Macedonian Orthodox Church Calendar - Our Holy Father John the Dwarf (Kolobos)

22 November 2020 (MIA)

Macedonian Orthodox Church Calendar

Our Holy Father John the Dwarf (Kolobos)

He is counted among the greatest of the Egyptian ascetics. ‘Kolobos’ means ‘little’ or ‘dwarf, for he was little of stature. He came to Scetis with his brother Daniel, and, with surpassing zeal, gave himself to asceticism, such that his brother had to urge him to moderation. He was a disciple of St Pambo, and later the teacher of St Arsenius the Great. One of his fellow-disciples with St Pambo was St Paisius the Great. One day, when he was in conversation with St Paisius about what sort of asceticism to adopt, an angel of God appeared to them, and ordered John to stay where he was and gather companions, and Paisius to go into the desert and live as a solitary. To test John’s obedience, Pambo ordered him to water a dry stick that he had stuck in the ground until it bore leaves. With no hesitation or doubt, John watered this dry stick for three whole years, from day to day, until, by God’s power, it put forth leaves and bore fruit.

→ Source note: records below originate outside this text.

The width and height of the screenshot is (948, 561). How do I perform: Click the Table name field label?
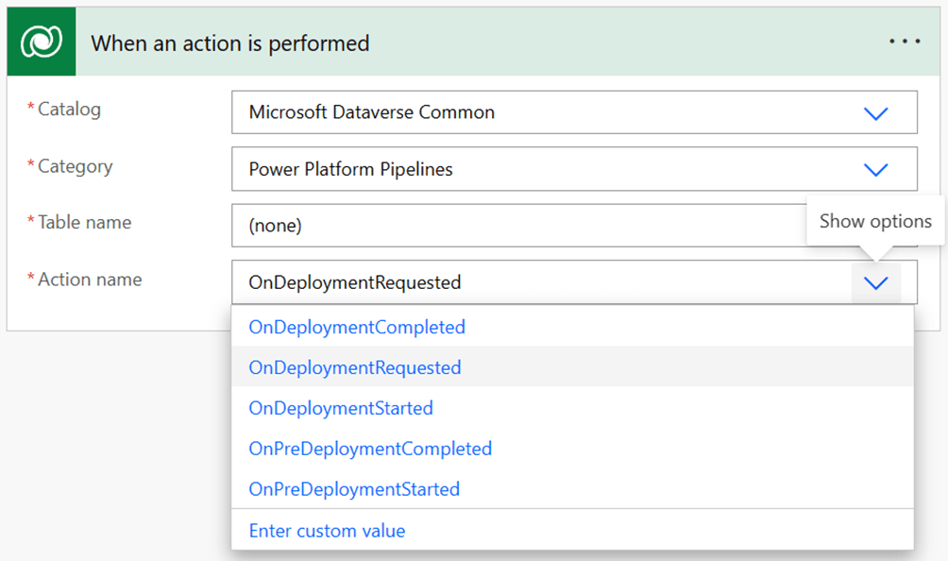tap(84, 223)
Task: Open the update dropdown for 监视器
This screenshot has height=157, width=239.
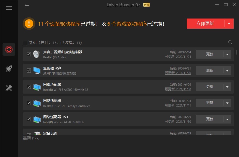Action: point(228,70)
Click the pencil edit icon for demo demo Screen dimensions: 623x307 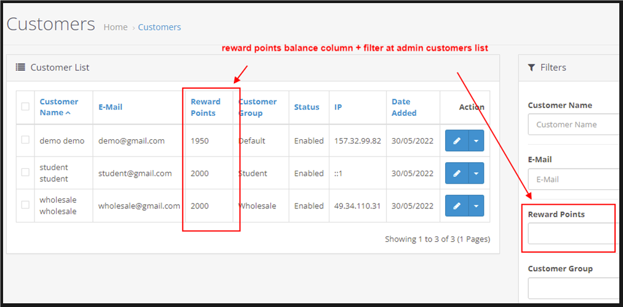pos(456,141)
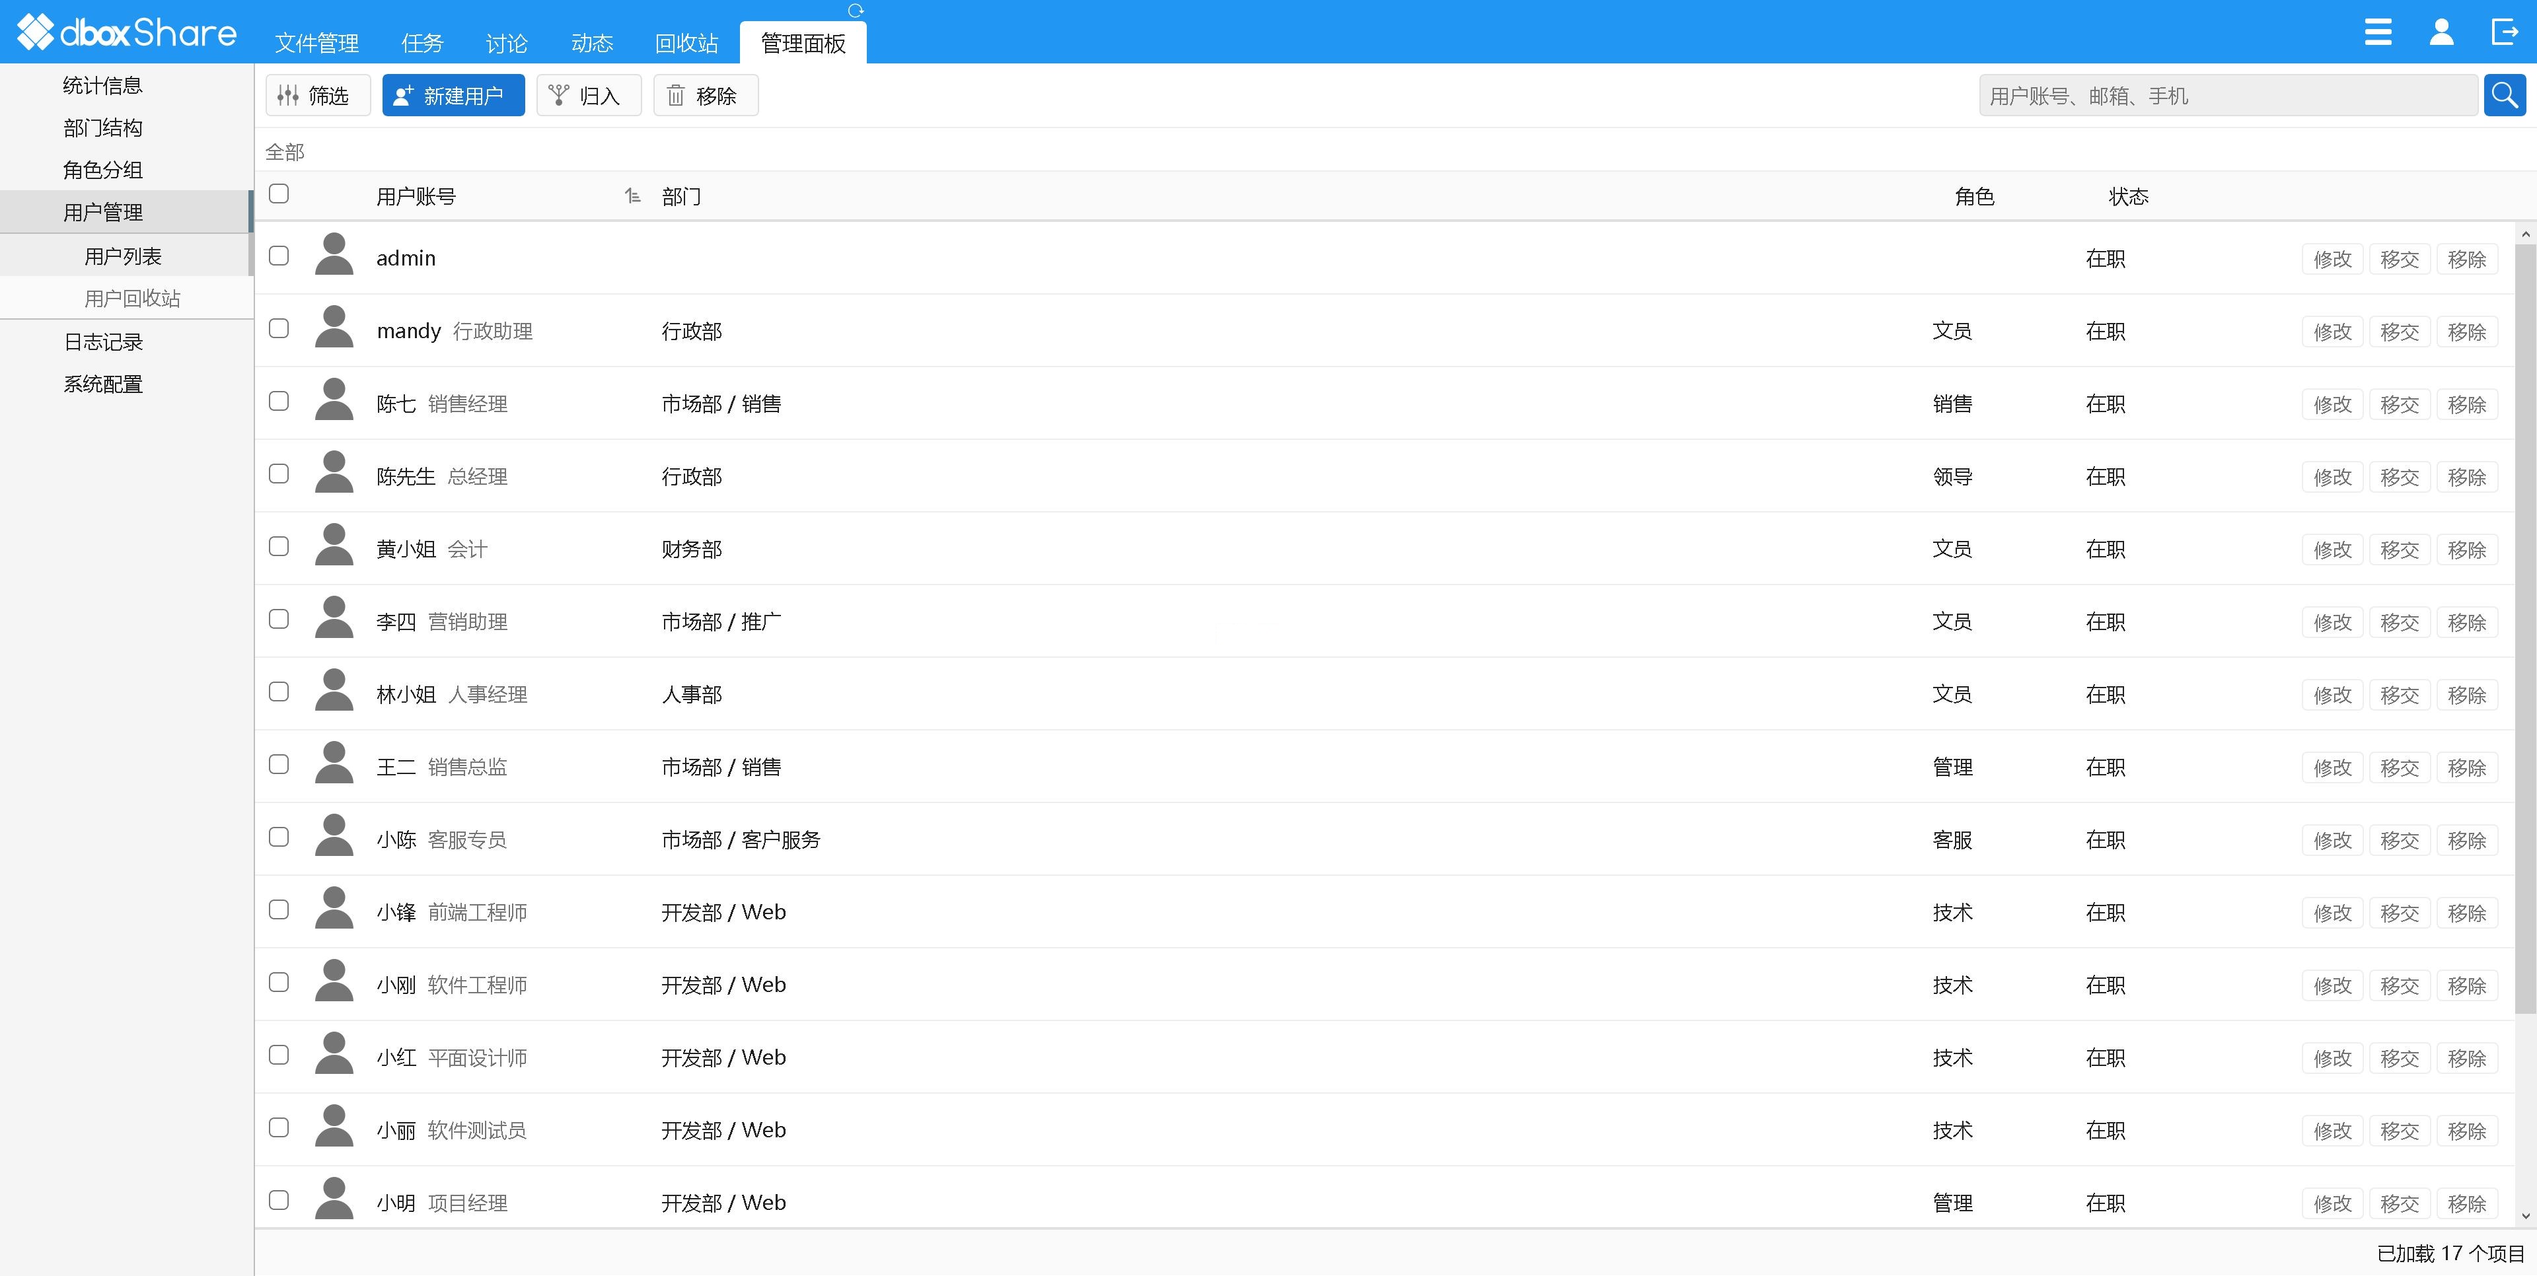Click the logout icon at top right
This screenshot has width=2537, height=1276.
pos(2504,32)
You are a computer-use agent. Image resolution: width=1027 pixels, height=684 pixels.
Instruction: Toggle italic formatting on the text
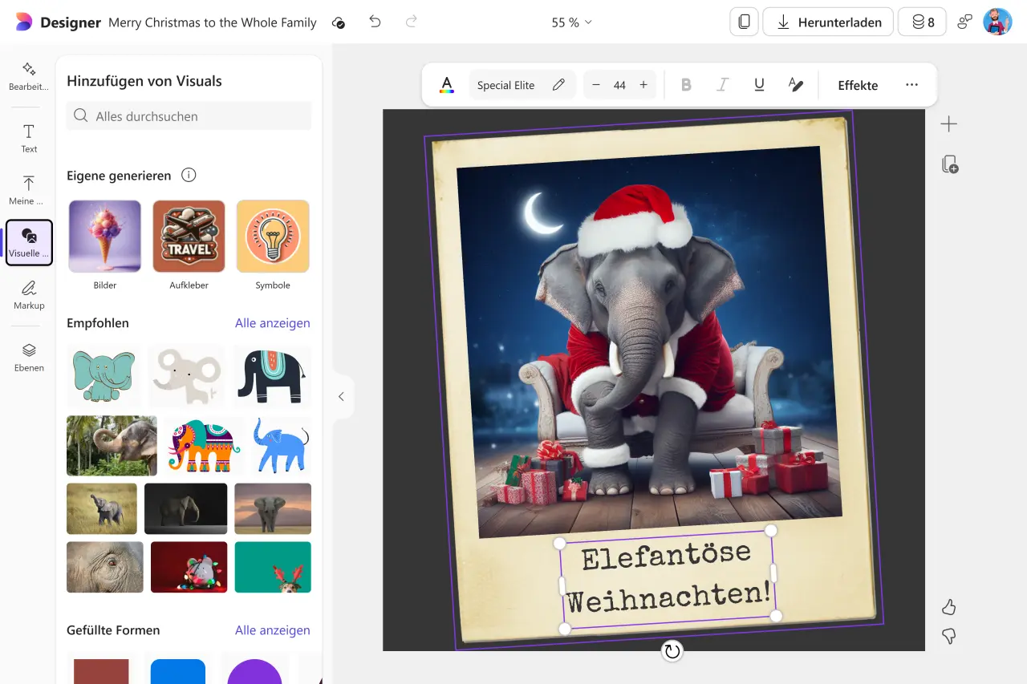click(722, 84)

Then Pambo gathered the fruits from this tree, took them to the church and shared them out among the brethren, saying: ‘Come and taste of the fruits of obedience!’ John the Dwarf had many disciples, and some of his wise sayings have been preserved. He entered peacefully into rest and the joy of his Lord early in the fifth century.

Catholic Calendar

St. Cecilia

In the fourth century appeared a Greek religious romance on the Loves of Cecilia and Valerian, written, like those of Chrysanthus and Daria, Julian and Basilissa, in glorification of the virginal life, and with the purpose of taking the place of the sensual romances of Daphnis and Chloe, Chereas and Callirhoe, etc., which were then popular. There may have been a foundation of fact on which the story was built up; but the Roman Calendar of the fourth century, and the Carthaginian Calendar of the fifth make no mention of Cecilia. St. Cecilia is regarded as the patroness of music [because of the story that she heard heavenly music in her heart when she was married], and is represented in art with an organ or organ-pipes in her hand.